И уже давешние рокеры опять на эстраде возникли да плюс к их электронике из тех же дверей концертный рояль выплыл, а еще и баянист вышел, и скрипач не задержался, и два русоголовых балалаечника уселись прямо на пол, скрестив по-турецки ноги в кирзовых прахарях.
— Ой, мороз, мороз… — чуть слышно затянула Лариса, — не морозь меня… — голос ее крепчал, ширился, захватывал тесный зал, — не морозь меня, моего коня…
Умнов закрыл глаза. В голове что-то закружилось, замелькало, засверкало, песня почти стихла, голос Ларисы доносился, будто сквозь толстый слой воды. Что со мной, что? — лениво, нехотя думал Умнов, компоту, что ли, перепил? Ой, тяжко как… И, не открывая глаз, откинулся на стуле, попытался расслабиться: аутотренинг — великая вещь!.. Раз, два, три… двенадцать… двадцать один… Я спокоен, спокоен, я чувствую себя легко, хорошо, вольно, я лечу над землей, я ощущаю теплые потоки воздуха, они обвевают мое обнаженное тело, я слышу прекрасные звуки…

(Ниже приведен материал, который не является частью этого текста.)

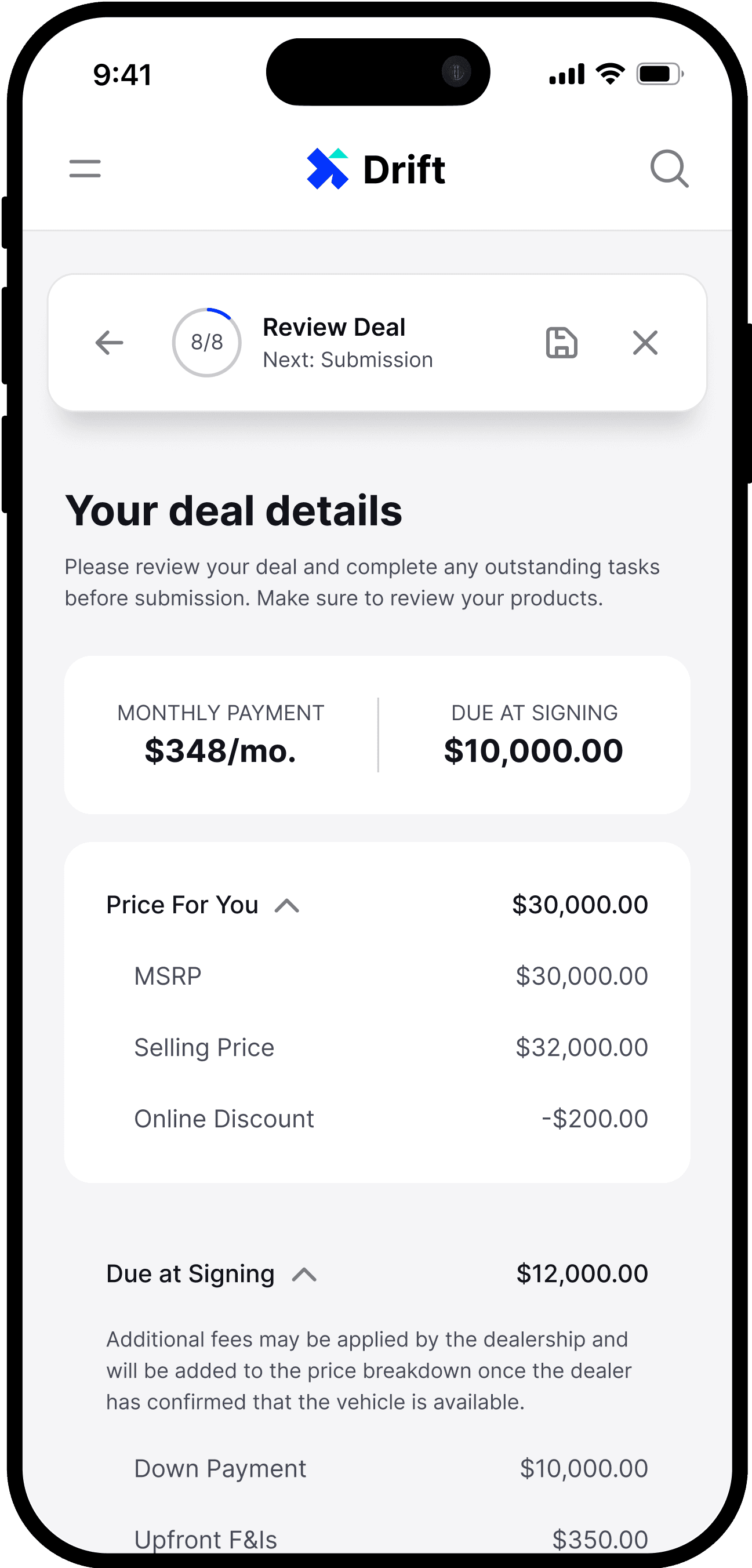
Task: Tap the 8/8 progress circle
Action: [x=207, y=342]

И словно сверху, с югославской четырехсотрублевой люстры, не открывая глаз, сквозь сомкнутые веки увидел родное застолье. Все внизу пели, пели разгульно и вольно, до конца, до беспамятства отдавшись любимому делу.
— Ой, мороз, мороз… — тянула Лариса.
— Нам всем даны стальные руки-крылья, — выдавал хорошо поставленным баритоном Василь Денисыч, отец Краснокитежска, истово выдавал, а верней — неистово, — а вместо сердца — не скажу чего…

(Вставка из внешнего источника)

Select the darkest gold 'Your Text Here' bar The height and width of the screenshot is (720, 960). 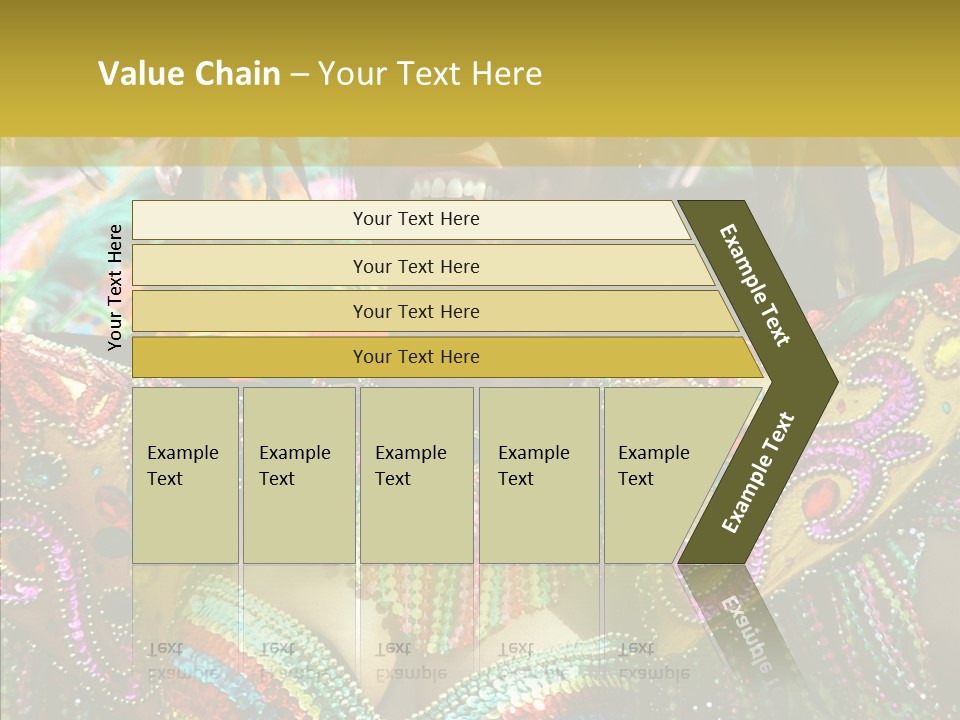click(x=416, y=357)
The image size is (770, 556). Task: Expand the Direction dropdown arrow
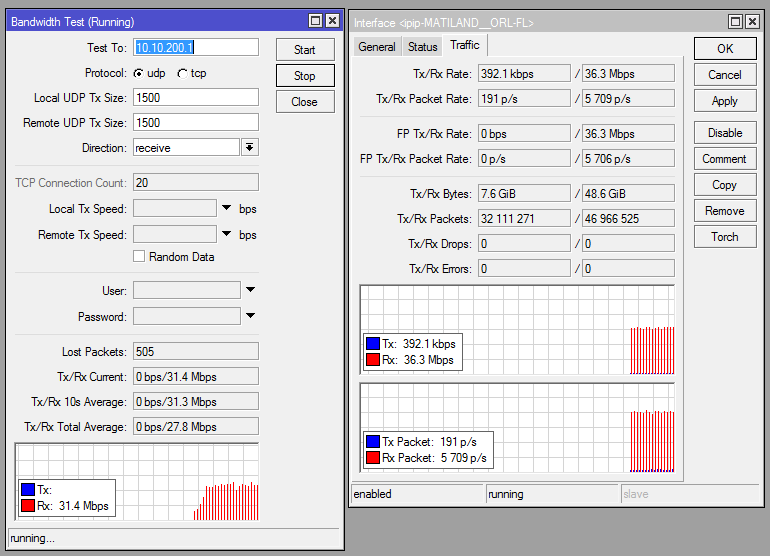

— О Сталине мудром, родном и любимом, — пели складным дуэтом два пожилых тенора в серых костюмах — тоже, видать, из Отцов, встречавших Умнова у границы Краснокитежска, — прекрасную песню слагает народ…

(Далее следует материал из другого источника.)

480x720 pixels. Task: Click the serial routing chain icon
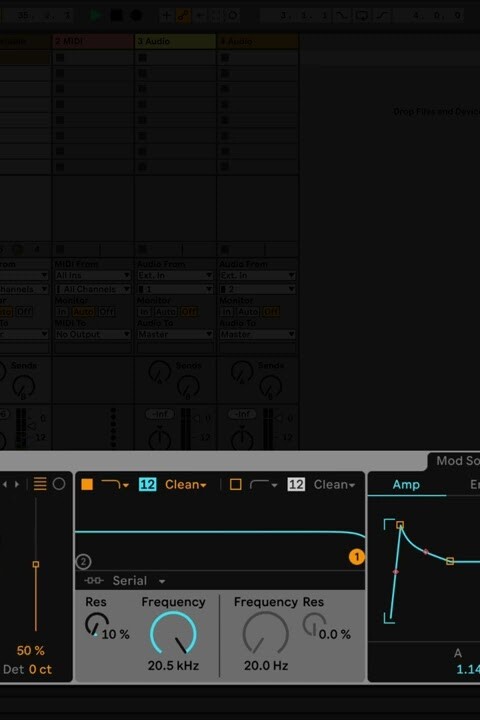coord(94,581)
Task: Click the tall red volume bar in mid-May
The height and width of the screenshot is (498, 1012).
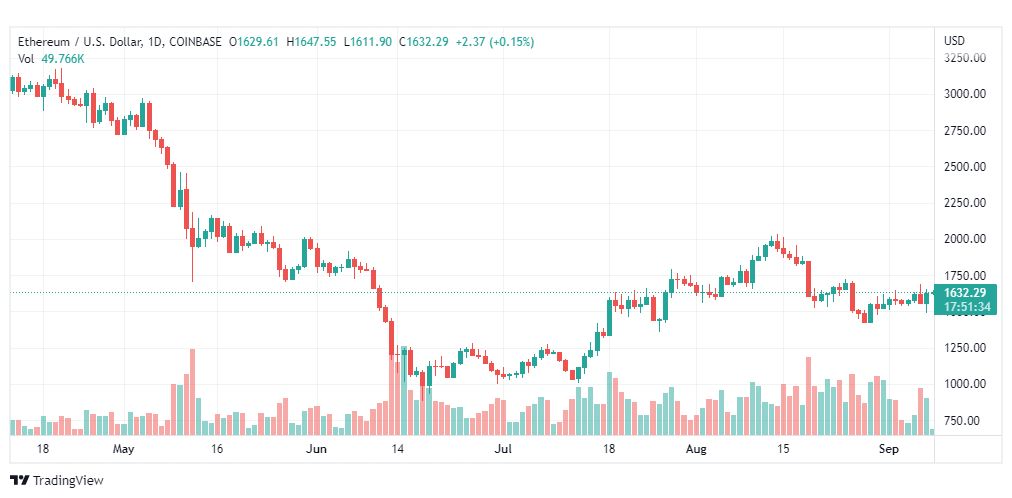Action: (x=192, y=392)
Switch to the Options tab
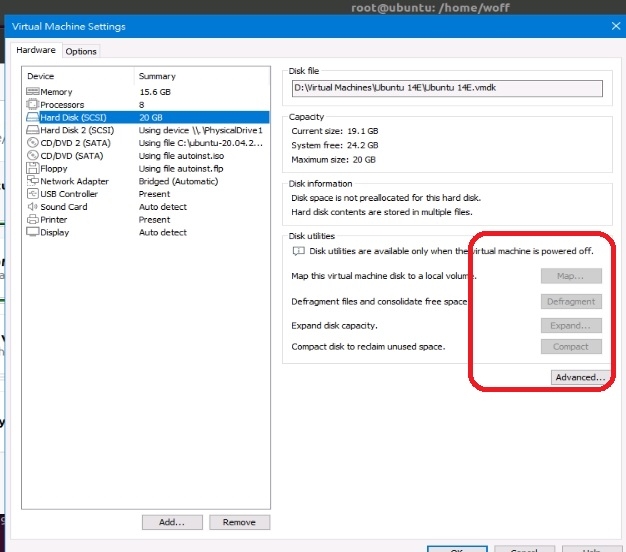 81,51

Три томные девицы в сарафанах и кокошниках — из Ларисиной команды — самозабвенно голосили:
— Влюбленных много — он один, влюбленных много — он один, влюбленных много — он один у переправы…
Мощная дама, требовавшая давеча фолк-рока, пела сквозь непрошено набежавшие слезы, рожденные, должно быть, сладкой ностальгией по ушедшей юности:
— Ландыши, ландыши, светлого мая привет, ландыши, ландыши — белый букет…
А ее сосед — ее ровесник — обняв могучий стан женщины и склонив ей на плечо седую гривастую голову, подпевал ей — именно подпевал:
— Знаю: даже писем не придет — память больше не нужна… По ночному городу идет ти-ши-на…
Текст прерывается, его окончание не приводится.